Significance. If the bias concern raised by the data-dependent mixing weight can be resolved, the work supplies a concrete, tunable mechanism for balancing user benefit and downstream inference in adaptive experiments. The explicit use of a posterior probability of small difference as the mixing weight is a novel design choice that directly incorporates the experimenter's tolerance for effect size; the reported simulation results across multiple regimes provide useful qualitative guidance on when such hybrids outperform baselines.

major comments (2)
  1. [§4] §4 (or wherever the statistical-inference procedure is defined): the claim that the mixing step occurs “without introducing new biases” is not supported by a derivation showing that the marginal distribution of the test statistic (or the randomization distribution) remains free of dependence on the data-dependent choice between UR and TS. Because the posterior probability used as the mixing weight is a function of the same observations that enter the final test, standard randomization-based inference may require an additional correction; no such correction or proof is supplied.
  2. [Table 2 / Figure 3] Table 2 / Figure 3 (results for small-difference regime): the reported false-positive rates for TS-PostDiff are lower than for TS, but the paper does not state whether the hypothesis test employed accounts for the adaptive policy selection or simply treats the realized assignments as fixed. If the latter, the reported type-I error control may be optimistic.
minor comments (2)
  1. [Abstract] The abstract states that evaluations were performed “across a range of settings” but supplies no numerical values, error bars, or exact simulation parameters; these details appear only later in the text and should be summarized in the abstract for clarity.
  2. [§3] Notation for the small-difference threshold is introduced without an explicit symbol; using a consistent symbol (e.g., δ) throughout would improve readability.

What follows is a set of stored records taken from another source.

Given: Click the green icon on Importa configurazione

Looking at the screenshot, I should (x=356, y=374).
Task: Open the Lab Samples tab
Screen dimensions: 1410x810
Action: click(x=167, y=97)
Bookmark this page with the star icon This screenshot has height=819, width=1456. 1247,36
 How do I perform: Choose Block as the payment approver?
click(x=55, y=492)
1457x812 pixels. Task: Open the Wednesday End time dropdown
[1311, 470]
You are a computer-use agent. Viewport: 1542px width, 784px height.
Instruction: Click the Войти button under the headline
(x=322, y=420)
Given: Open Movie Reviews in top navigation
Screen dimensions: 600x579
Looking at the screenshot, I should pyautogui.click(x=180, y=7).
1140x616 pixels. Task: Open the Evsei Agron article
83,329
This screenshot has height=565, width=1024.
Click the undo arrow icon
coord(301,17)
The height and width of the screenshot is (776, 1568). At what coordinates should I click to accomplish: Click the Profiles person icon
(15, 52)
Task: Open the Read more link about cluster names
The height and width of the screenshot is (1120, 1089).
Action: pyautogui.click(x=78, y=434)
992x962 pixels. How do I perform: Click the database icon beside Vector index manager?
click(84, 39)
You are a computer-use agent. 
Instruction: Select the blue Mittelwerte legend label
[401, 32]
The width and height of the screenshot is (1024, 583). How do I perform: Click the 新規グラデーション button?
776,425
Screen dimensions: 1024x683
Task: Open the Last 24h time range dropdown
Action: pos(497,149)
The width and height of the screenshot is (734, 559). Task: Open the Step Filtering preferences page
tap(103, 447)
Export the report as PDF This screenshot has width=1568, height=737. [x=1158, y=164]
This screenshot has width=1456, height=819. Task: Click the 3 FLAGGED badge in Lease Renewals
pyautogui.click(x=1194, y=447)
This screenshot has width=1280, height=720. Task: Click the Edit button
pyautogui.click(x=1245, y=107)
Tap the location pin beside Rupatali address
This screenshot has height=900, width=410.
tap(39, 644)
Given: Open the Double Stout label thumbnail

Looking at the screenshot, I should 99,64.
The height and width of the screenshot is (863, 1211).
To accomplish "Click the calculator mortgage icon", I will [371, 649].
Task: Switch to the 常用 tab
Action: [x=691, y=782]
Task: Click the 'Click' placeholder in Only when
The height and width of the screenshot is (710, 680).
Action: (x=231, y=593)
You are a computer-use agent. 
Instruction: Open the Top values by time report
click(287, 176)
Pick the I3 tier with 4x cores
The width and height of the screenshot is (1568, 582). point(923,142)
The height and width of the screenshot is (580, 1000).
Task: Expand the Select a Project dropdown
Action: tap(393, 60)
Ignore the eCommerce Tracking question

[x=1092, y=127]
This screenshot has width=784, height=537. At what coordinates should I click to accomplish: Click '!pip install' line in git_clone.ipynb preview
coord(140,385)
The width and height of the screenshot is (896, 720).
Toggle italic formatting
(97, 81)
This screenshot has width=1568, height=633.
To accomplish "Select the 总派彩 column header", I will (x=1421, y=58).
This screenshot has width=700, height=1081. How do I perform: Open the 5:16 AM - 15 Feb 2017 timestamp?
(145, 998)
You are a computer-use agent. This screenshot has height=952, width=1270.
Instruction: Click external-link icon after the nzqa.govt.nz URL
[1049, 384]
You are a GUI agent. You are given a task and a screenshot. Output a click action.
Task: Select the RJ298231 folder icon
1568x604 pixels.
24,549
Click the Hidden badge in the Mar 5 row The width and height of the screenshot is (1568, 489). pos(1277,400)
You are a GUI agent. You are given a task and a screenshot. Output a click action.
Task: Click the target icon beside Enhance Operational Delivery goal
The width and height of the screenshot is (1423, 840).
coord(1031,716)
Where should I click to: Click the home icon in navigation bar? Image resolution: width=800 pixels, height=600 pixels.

Simulated Author's Rebuttal

2 responses · 0 unresolved

We thank the referee for the detailed and constructive report. We address each major comment below and will revise the manuscript accordingly to clarify the inference procedure and qualify claims about bias.

read point-by-point responses
  1. Referee: [§4] §4 (or wherever the statistical-inference procedure is defined): the claim that the mixing step occurs “without introducing new biases” is not supported by a derivation showing that the marginal distribution of the test statistic (or the randomization distribution) remains free of dependence on the data-dependent choice between UR and TS. Because the posterior probability used as the mixing weight is a function of the same observations that enter the final test, standard randomization-based inference may require an additional correction; no such correction or proof is supplied.

    Authors: We agree that no formal derivation is supplied showing that the marginal distribution of the test statistic is unaffected by the data-dependent mixing probability. The original phrasing was intended to convey that assignments remain stochastic (hence randomized), but we acknowledge this does not constitute a proof against dependence. In revision we will remove the unsupported claim, explicitly describe the testing procedure, and add discussion of the potential need for adjusted inference in data-dependent policies, along with citations to relevant work on adaptive experiments. revision: yes

  2. Referee: [Table 2 / Figure 3] Table 2 / Figure 3 (results for small-difference regime): the reported false-positive rates for TS-PostDiff are lower than for TS, but the paper does not state whether the hypothesis test employed accounts for the adaptive policy selection or simply treats the realized assignments as fixed. If the latter, the reported type-I error control may be optimistic.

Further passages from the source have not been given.